• [Problem to work on]: Only lines holding "magnifier" are wanted; copy each of them from the records below.
******************************
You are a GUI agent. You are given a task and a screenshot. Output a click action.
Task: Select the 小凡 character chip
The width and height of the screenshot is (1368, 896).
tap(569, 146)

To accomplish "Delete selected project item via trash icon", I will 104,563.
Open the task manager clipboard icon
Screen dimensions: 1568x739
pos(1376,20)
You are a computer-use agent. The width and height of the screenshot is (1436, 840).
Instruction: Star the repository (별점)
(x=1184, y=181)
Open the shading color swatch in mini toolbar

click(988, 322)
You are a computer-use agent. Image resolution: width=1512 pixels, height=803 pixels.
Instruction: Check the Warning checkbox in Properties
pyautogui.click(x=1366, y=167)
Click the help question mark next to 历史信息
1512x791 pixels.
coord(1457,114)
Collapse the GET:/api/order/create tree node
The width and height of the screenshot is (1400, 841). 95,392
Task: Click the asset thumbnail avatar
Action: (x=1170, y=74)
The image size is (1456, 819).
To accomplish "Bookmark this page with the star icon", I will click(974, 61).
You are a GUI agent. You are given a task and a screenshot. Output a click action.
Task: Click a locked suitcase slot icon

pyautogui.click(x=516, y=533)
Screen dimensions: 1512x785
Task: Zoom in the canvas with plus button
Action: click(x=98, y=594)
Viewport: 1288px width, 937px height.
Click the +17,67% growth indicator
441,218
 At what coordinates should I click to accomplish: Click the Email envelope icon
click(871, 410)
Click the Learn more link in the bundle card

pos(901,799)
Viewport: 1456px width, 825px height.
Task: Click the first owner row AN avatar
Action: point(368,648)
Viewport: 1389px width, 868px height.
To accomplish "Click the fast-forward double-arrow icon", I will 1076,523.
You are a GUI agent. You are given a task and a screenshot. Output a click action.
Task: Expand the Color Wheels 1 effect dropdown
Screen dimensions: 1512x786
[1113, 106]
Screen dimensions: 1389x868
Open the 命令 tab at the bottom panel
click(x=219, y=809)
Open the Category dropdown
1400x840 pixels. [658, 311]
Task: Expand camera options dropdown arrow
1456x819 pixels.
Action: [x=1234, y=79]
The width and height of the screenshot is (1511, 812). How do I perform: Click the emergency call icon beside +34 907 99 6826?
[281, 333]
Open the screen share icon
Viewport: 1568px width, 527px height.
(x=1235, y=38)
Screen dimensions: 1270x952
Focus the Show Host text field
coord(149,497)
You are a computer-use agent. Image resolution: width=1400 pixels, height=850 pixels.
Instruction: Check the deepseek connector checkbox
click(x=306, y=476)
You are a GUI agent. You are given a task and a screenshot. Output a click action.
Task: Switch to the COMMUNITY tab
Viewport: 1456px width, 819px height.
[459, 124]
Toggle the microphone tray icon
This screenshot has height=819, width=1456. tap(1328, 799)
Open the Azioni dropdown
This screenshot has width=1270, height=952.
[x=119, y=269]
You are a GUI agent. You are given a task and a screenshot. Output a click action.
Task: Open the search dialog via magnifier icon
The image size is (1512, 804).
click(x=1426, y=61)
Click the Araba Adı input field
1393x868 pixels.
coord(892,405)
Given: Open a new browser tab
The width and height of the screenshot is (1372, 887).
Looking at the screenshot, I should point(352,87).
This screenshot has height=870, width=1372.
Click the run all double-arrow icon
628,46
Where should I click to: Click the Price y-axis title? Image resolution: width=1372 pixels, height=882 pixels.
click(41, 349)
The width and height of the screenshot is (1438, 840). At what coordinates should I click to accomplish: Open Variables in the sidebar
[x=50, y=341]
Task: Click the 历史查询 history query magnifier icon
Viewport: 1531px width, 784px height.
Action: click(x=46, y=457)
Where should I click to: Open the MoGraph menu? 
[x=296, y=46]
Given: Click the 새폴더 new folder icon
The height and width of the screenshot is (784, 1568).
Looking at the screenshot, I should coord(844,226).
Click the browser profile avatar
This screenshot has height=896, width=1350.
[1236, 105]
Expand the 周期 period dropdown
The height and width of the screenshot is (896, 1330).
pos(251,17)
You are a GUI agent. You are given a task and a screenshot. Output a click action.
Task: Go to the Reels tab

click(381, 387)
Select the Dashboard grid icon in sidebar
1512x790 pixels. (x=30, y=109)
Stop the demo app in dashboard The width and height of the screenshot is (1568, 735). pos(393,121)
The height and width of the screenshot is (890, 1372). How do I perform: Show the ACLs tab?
******************************
• [Response]:
Task: Open the search dialog via magnifier icon
Task: Click the 历史查询 history query magnifier icon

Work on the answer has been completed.